* _Set problem 1_: In the biography of Ottwell Binns, where did he train for the ministry?
* _Set problem 2_: Edit the Ottwell Binns biography: reproduce the stretch from "- Born: 11 February" through "committee in Mansfield.", with "Congregational" changed to "Baptist".
* _Set problem 3_: Resume the Ottwell Binns biography, writing on from its final sentence.

* _Excerpt to read_:
═══

- Born: 11 February 1872 Rochdale, Lancashire, U.K.
- Died: 27 November 1935 (aged 63) Penzance, Cornwall, U.K.
- Other names: Ben Bolt, Benjamin Bolt
- Occupation(s): Writer, minister
- Children: 4, including Bernard Ottwell Binns

= Ottwell Binns =

British novelist and minister

Ottwell Binns (11 February 1872 – 27 November 1935) was a British novelist and Unitarian minister. He wrote mostly genre fiction, adventures, mysteries, and at least one science fiction novel, Dan Yeo; Or, The Island of the Lost (1929).

== Early life ==
Binns was born in Rochdale, Lancashire, the son of Thomas Binns. He trained for the ministry at Western College, in Plymouth. He was a Congregational minister in Portland, then a Unitarian minister in Scarborough, Ainsworth, Mansfield, and Torquay. He was a Freemason and served on the library committee in Mansfield.

═══

* _Collected material_:

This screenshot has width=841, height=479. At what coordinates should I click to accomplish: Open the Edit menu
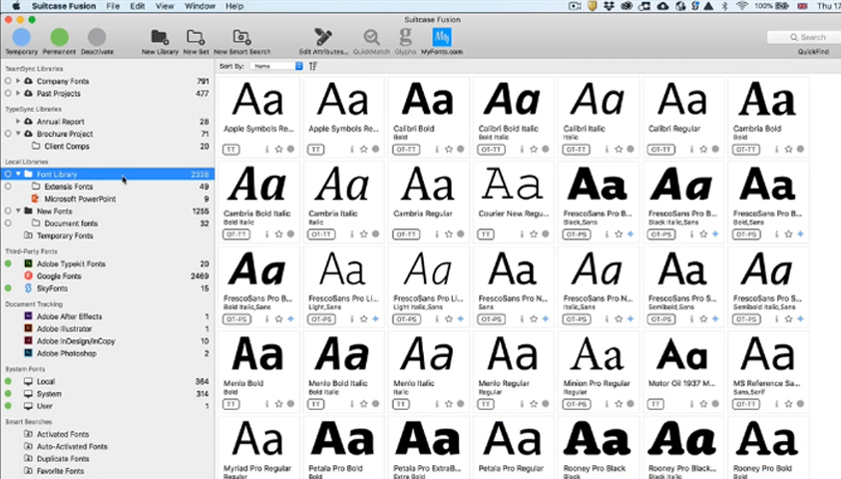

═══

* _Output 1_: Western College, in Plymouth.

* _Output 2_:
- Born: 11 February 1872 Rochdale, Lancashire, U.K.
- Died: 27 November 1935 (aged 63) Penzance, Cornwall, U.K.
- Other names: Ben Bolt, Benjamin Bolt
- Occupation(s): Writer, minister
- Children: 4, including Bernard Ottwell Binns

= Ottwell Binns =

British novelist and minister

Ottwell Binns (11 February 1872 – 27 November 1935) was a British novelist and Unitarian minister. He wrote mostly genre fiction, adventures, mysteries, and at least one science fiction novel, Dan Yeo; Or, The Island of the Lost (1929).

== Early life ==
Binns was born in Rochdale, Lancashire, the son of Thomas Binns. He trained for the ministry at Western College, in Plymouth. He was a Baptist minister in Portland, then a Unitarian minister in Scarborough, Ainsworth, Mansfield, and Torquay. He was a Freemason and served on the library committee in Mansfield.

* _Output 3_:
== Career ==
Binns was a prolific author, publishing many novels of adventure and mystery, from 1917 to 1939. His publisher in Britain was Ward Lock. Binns also published novels with Ward Lock under the pseudonym of Ben Bolt; these were similar in subject matter and treatment to the novels published under his own name. His stories were set in many locations, including Britain and the European continent, Africa, Asia, the South Pacific, the Caribbean and Canada, particularly the Yukon. His novels always feature a courageous, resourceful hero and a love interest, and there is an emphasis on action and narrow escapes from danger. His novel A Mating in the Wild was published in the U.S. in 1920 by Alfred A. Knopf and the A. L. Burt Company.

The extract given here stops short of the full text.